Dorset hospital bosses 'not told about A&E move risks'
- Published
Health bosses were not informed about risks arising from longer journeys to hospital before they agreed moving A&E services from Poole, lawyers have said.
The claim was made during a judicial review hearing over Dorset Clinical Commissioning Group's (CCG) proposed shake-up of healthcare in the county.
Under the proposals, Poole's maternity department would also close along with 245 hospital beds across the county.
Lawyers for the CCG said NHS England was "100% happy" with the plans.
The challenge was crowd-funded by campaign group Defend Dorset NHS.
During the hearing at London's Administrative Court on Wednesday, Jason Coppel QC said the CCG previously agreed further work was needed to assess the clinical risk of harm for patients having to travel further.
But information from patient records and journey times was not made available to experts carrying out that research, he said.
'Radical change'
Mr Coppel told the court the CCG presented false and misleading information in its business case, omitting ambulance trust warnings about the increased risks.

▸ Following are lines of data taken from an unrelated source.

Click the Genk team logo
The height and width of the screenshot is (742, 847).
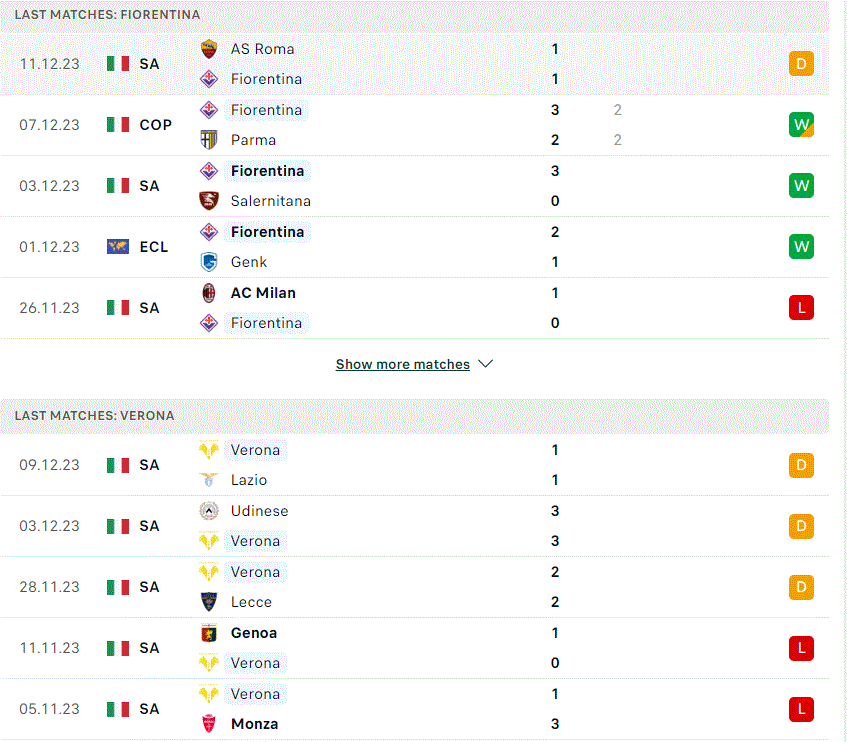(x=209, y=262)
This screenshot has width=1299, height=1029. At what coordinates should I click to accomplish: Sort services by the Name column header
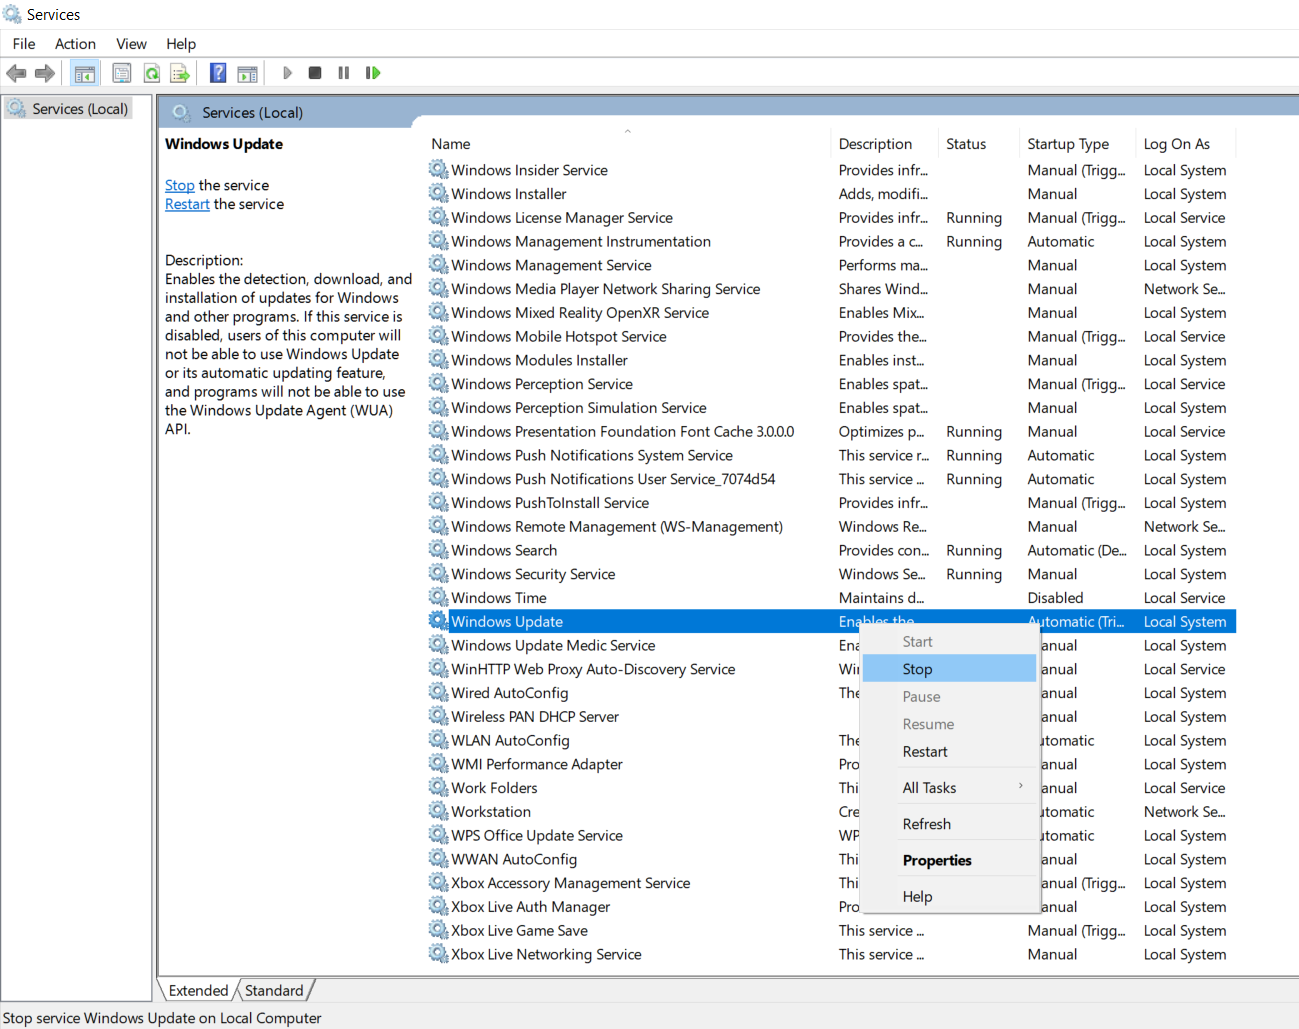(x=451, y=144)
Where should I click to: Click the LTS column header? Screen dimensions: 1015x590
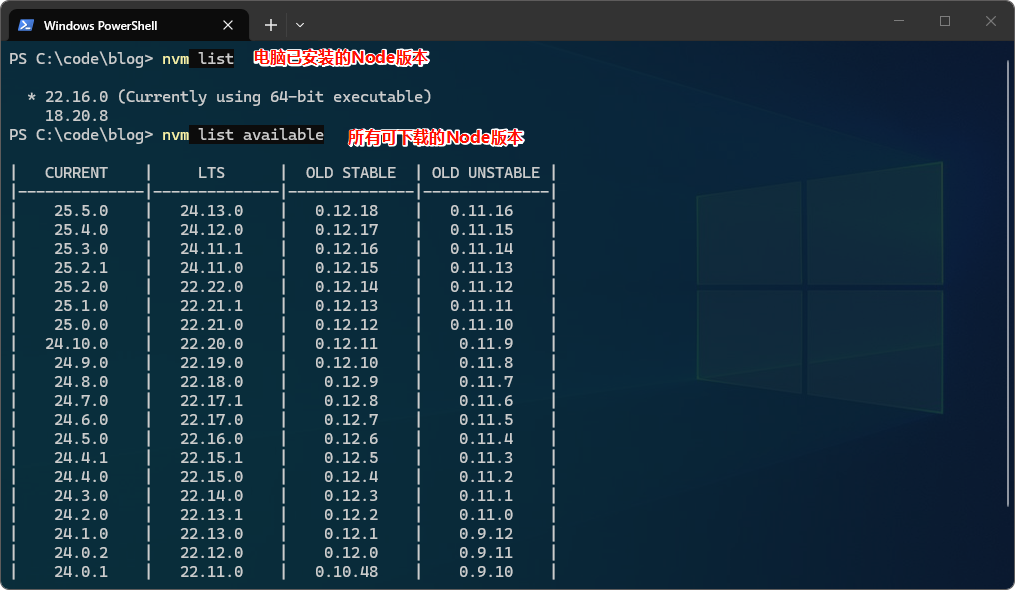coord(211,173)
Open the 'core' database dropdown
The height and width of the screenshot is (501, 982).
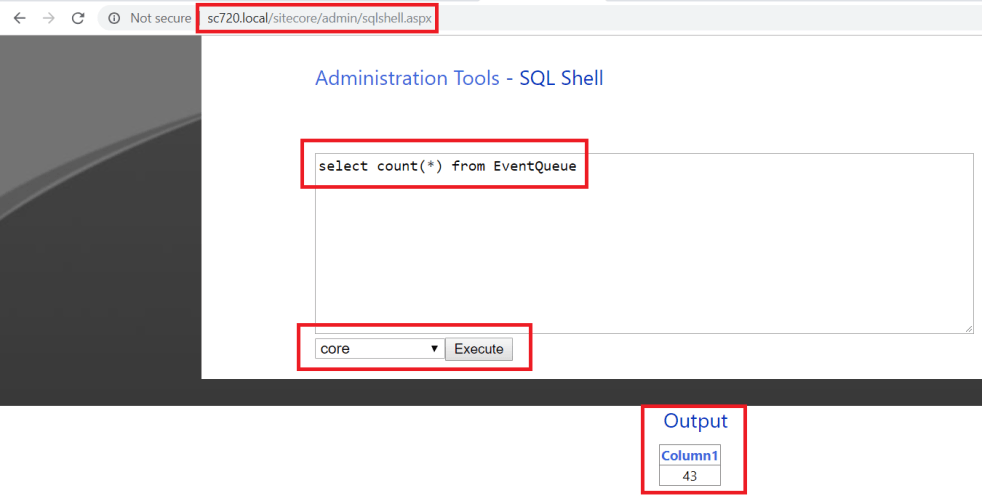pyautogui.click(x=379, y=349)
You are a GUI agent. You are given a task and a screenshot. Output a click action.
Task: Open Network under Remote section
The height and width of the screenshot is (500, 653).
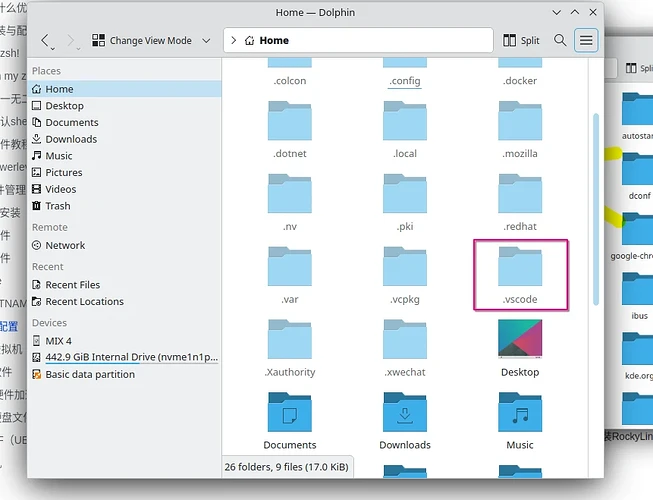pyautogui.click(x=65, y=245)
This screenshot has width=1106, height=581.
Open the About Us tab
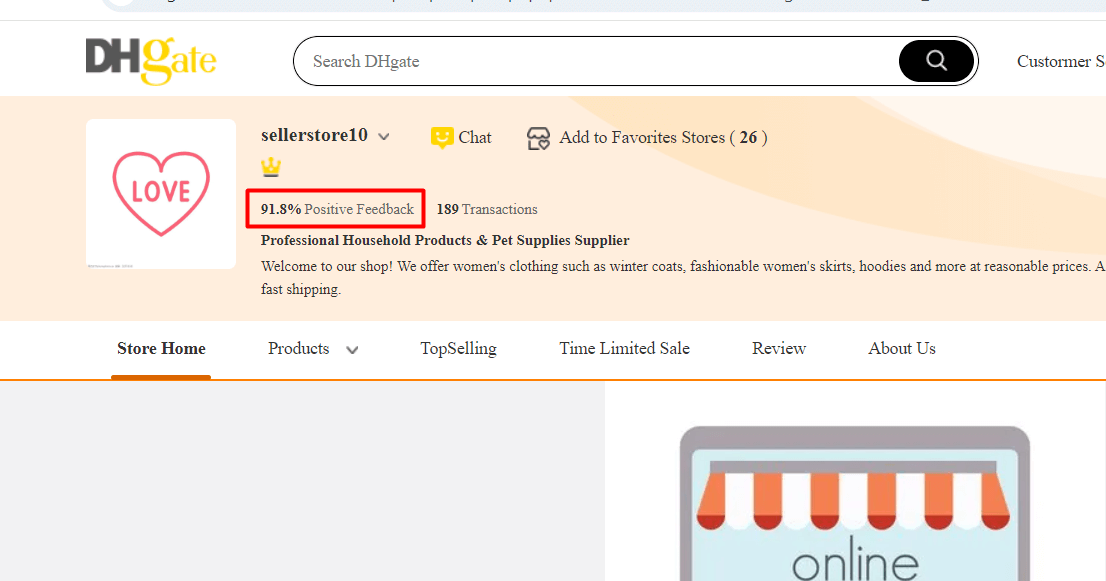pyautogui.click(x=902, y=349)
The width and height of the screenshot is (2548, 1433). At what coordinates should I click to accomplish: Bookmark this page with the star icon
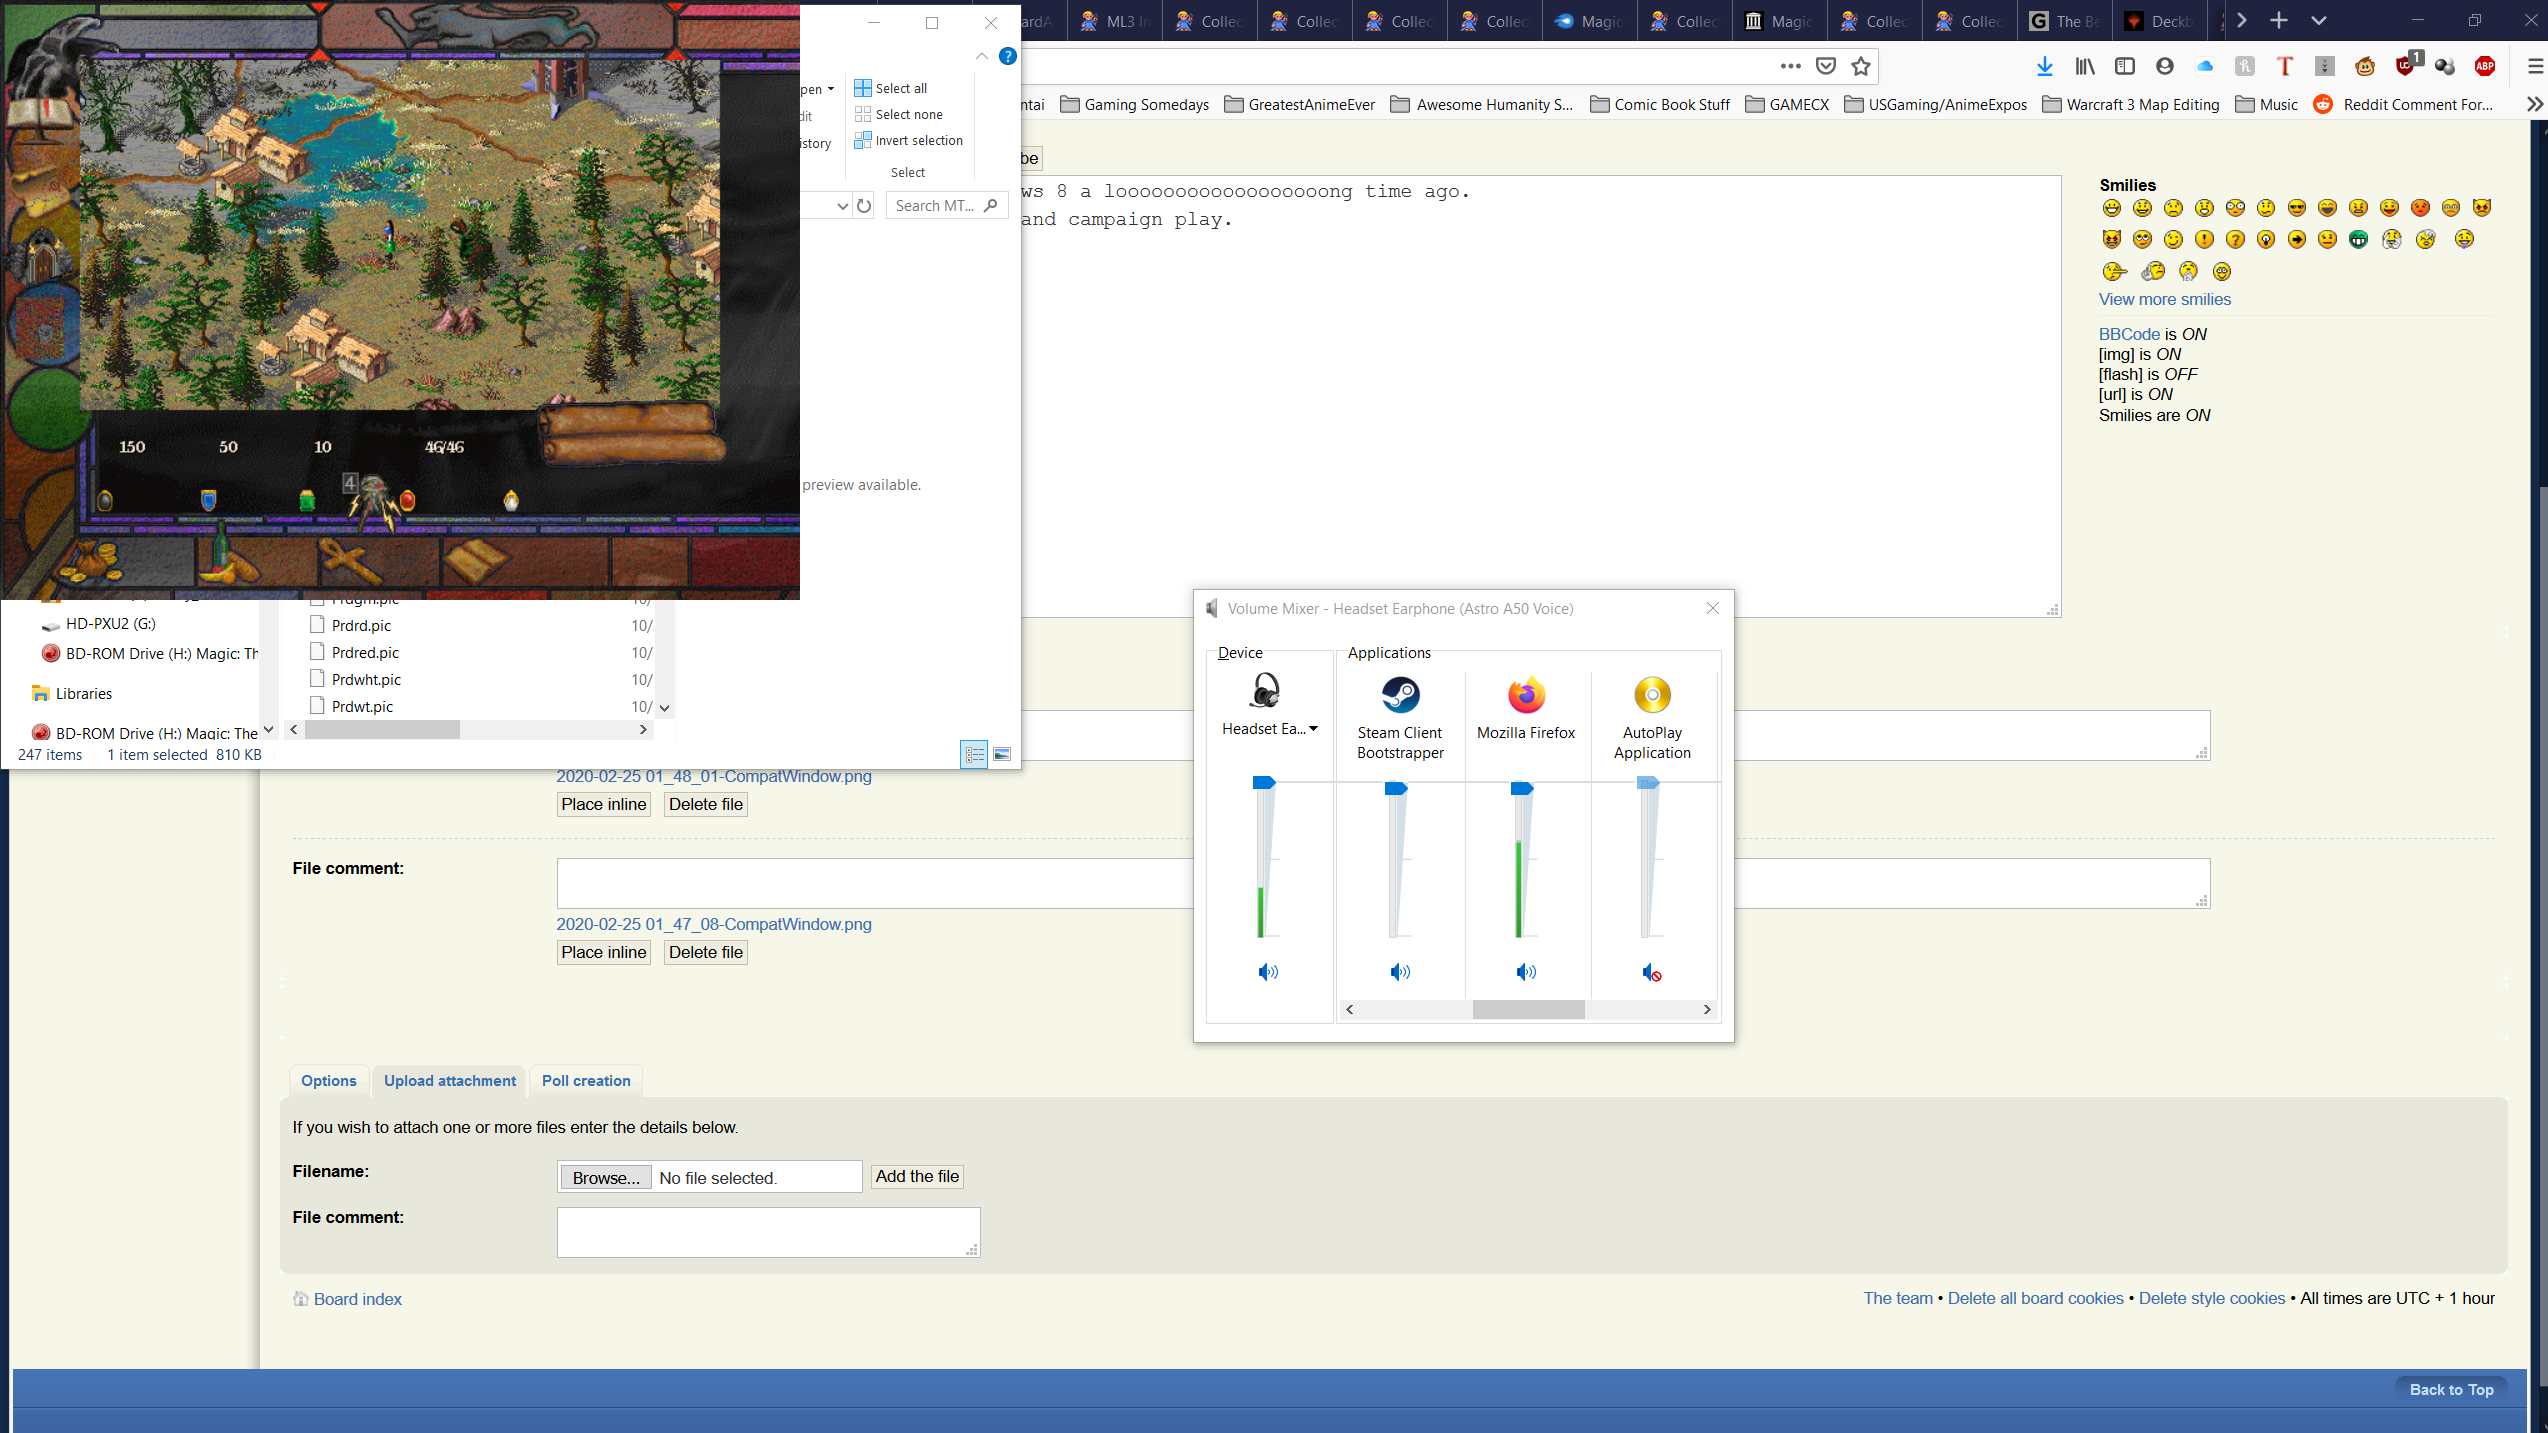click(1861, 66)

He said it also included a "flimsy" and "wholly bogus" claim that 60 lives a year would be saved, for which no evidence had been produced.
Fenella Morris QC, for Dorset CCG, said no-one, including the claimants, said the quality of care would be diminished by moving A&E services from Poole to Bournemouth and the challenge was "about dissatisfaction with the location" and not quality of care.
She said the changes were "clinically led and evidence based" and bed closures were part of a drive to provide care at home.
"It is a radical change and a jolt conceptually for all of us but we just have to deal with it.
"Doing nothing is not an option. Doing nothing leads to a crisis."
A judgement is expected in the coming weeks.